First, create a `maru.analyzer.Analyzer <https://github.com/chomechome/maru/blob/master/maru/analyzer.py#L13-L36>`_ object using the factory method:

.. code-block:: python

    >> import maru
    >> analyzer = maru.get_analyzer(tagger='crf', lemmatizer='pymorphy')

Then, analyze some text:

.. code-block:: python

    >> analyzed = analyzer.analyze(['мама', 'мыла', 'раму'])  # note that this returns an iterator
    >> for morph in analyzed:
    ...     print(morph)
    ...
    Morph(word='мама', lemma='мама', tag=Tag(pos=NOUN,animacy=Anim,case=Nom,gender=Fem,number=Sing))
    Morph(word='мыла', lemma='мыть', tag=Tag(pos=VERB,aspect=Imp,gender=Fem,mood=Ind,number=Sing,tense=Past,verbform=Fin,voice=Act))
    Morph(word='раму', lemma='рама', tag=Tag(pos=NOUN,animacy=Inan,case=Acc,gender=Fem,number=Sing))

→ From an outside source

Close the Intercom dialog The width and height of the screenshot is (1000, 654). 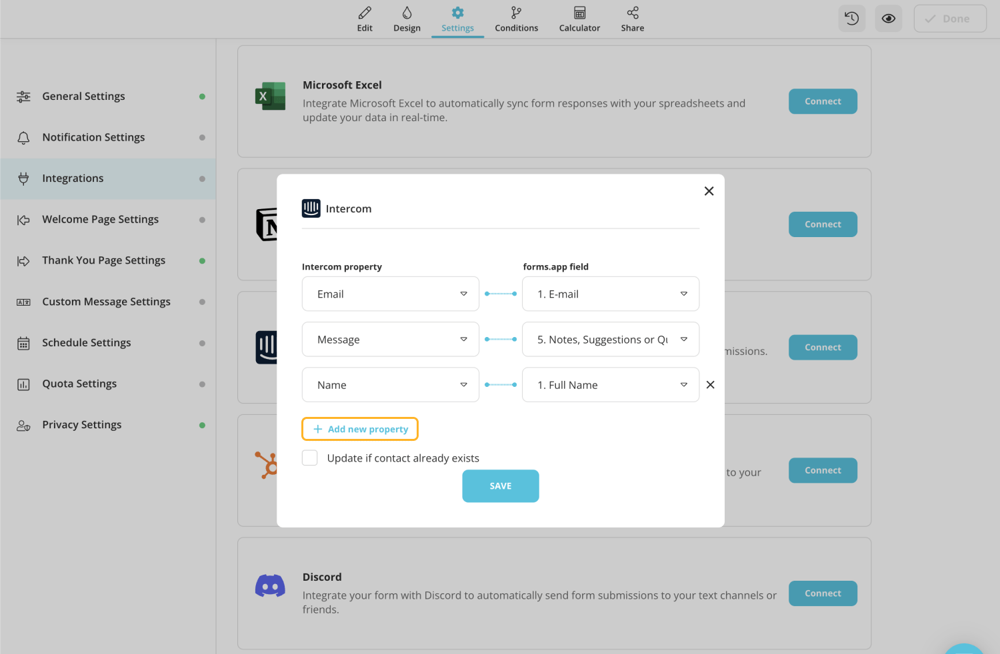coord(709,191)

Other available taggers that you can pass to ``maru.get_analyzer`` are ``'linear'``, ``'rnn'``, and ``'pymorphy'``.
Another available lemmatizer is ``'dummy'`` (no actual lemmatization, slightly improves inference speed).

You can refer to the following table when choosing an algorithm to use:

+-----------------------------------------------------------------------------------------------------+
|                    Full tag accuracy (per token, per sentence) and inference speed                  |
+----------+--------+--------+--------+--------+--------+--------+--------+--------+------------------+
| Tagger   |   News (Lenta)  |   Social (VK)   | Literature (JZ) |       All       | Inference speed  |
+==========+========+========+========+========+========+========+========+========+==================+
| Pymorphy | 77.24% | 12.85% | 72.71% | 18.84% | 73.16% | 10.91% | 74.43% | 14.85% | 49000 tokens/sec |
+----------+--------+--------+--------+--------+--------+--------+--------+--------+------------------+
| Linear   | 95.00% | 61.73% | 91.64% | 59.51% | 93.00% | 57.87% | 93.26% | 59.62% | 26500 tokens/sec |
+----------+--------+--------+--------+--------+--------+--------+--------+--------+------------------+
| CRF      | 95.55% | 64.53% | 91.82% | 61.27% | 93.59% | 63.96% | 93.70% | 62.95% |  5500 tokens/sec |
+----------+--------+--------+--------+--------+--------+--------+--------+--------+------------------+
| RNN      | 97.65% | 79.33% | 95.43% | 75.88% | 95.84% | 73.60% | 96.34% | 76.14% |  1000 tokens/sec |
+----------+--------+--------+--------+--------+--------+--------+--------+--------+------------------+

Accuracy was measured on the `MorphoRuEval-2017 <https://github.com/dialogue-evaluation/morphoRuEval-2017>`_ test set.
Inference speed was estimated on a system with 32 GB RAM, Intel i7 6700K as CPU and GeForce GTX 1060 as GPU.
RNN performance is given for single sentence inference. An addition of batch inference in the future can greatly improve it.